Lucía abriu a porta enrolada numa toalha. Do outro lado estava Daniela, recém-saída do banho, com um vestido curto e um sorriso que parecia nunca apagar.
—Você está radiante! —exclamou Daniela, olhando-a de cima a baixo—. Esse Adrián trabalha bem, pelo que se ouve.
—Entra, linda, e não me faz corar —disse Lucía, afastando-se para deixá-la entrar.
—Estou trazendo um plano. Meus pais disseram que, se vocês toparem, montamos um jantar de máscaras hoje à noite. Tem de tudo em casa: máscaras, antifaces, o que vocês quiserem.
—Máscaras? —duvidei—. Não sei, essa coisa de fantasia não é muito a minha praia.
—Ah, vai! —insistiu Daniela, dando um passo para dentro—. Você vai ver como vamos nos divertir. Minha mãe é demais, vocês vão adorar. E, por sinal —acrescentou, esticando a mão sem o menor pudor e roçando um seio de Lucía por cima da toalha—, ela tem uns peitos muito parecidos com os seus. Você fica nervosa? Isso eu gosto.
Lucía ficou sem palavras, corada, segurando a toalha contra o corpo. Engoli em seco. A garota se movia com uma naturalidade que desarmava qualquer um.

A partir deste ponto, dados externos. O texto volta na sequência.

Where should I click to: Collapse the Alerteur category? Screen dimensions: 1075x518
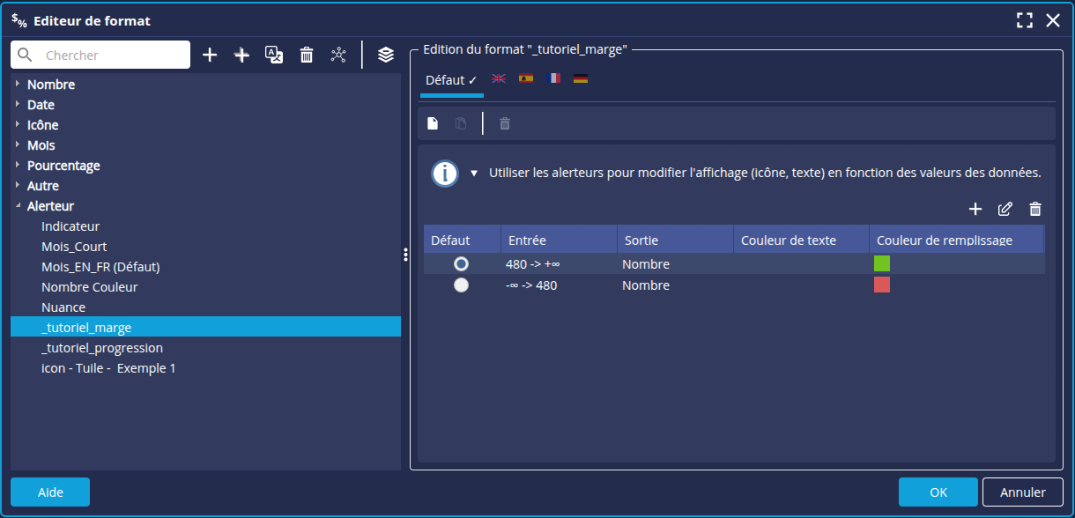point(18,206)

—Esperamos vocês no apartamento ao lado às nove —continuou Daniela, como se nada fosse—. Não demorem, que meus pais estão nervosos com o jantar.

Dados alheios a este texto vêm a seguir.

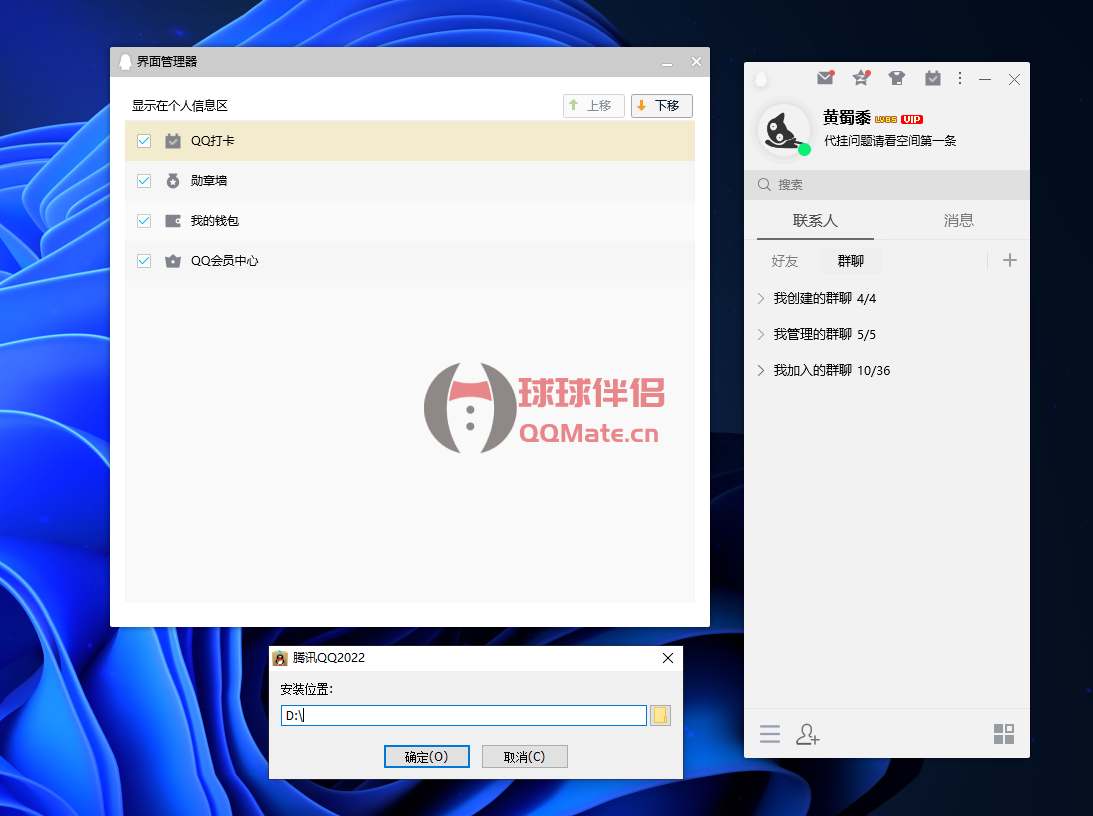Uncheck the QQ打卡 checkbox

144,141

—Olha, olha —reagi por fim—. A gente leva duas garrafas de champanhe, tudo bem para vocês?
—Adoro. E minha mãe também —respondeu, já com um pé para fora—. Meu pai e meu namorado preferem vinho.
—Se quiser, a gente troca —ofereci.
—Nem pensar. O vinho eles trazem e o champanhe é para nós. Até mais, bonitos.
Ela fechou a porta deixando um rastro de perfume doce e um silêncio estranho no quarto. Durante alguns segundos nenhum dos dois disse nada. Lucía ficou olhando para a porta fechada, ainda com a marca da mão alheia no peito, e eu me dei conta de que meu coração batia como se eu tivesse corrido. Lucía e eu nos olhamos.
—Ela não tem vergonha nenhuma —disse.
—Nenhuma —murmurou ela, ainda com a mão no lugar onde Daniela a tocara—. Um jantar de máscaras, os pais dela, o namorado… Você sabe onde é que a gente está se metendo?
—Não exatamente —reconheci—. Mas, vendo como o dia começou, posso imaginar.
Lucía deixou a toalha cair bem devagar e foi até o armário escolher o que vestir. Faltavam umas duas horas para as nove, e os dois já sabíamos que aquele jantar não ia ter nada a ver com uma noite normal entre vizinhos. A noite, sem dúvida, prometia.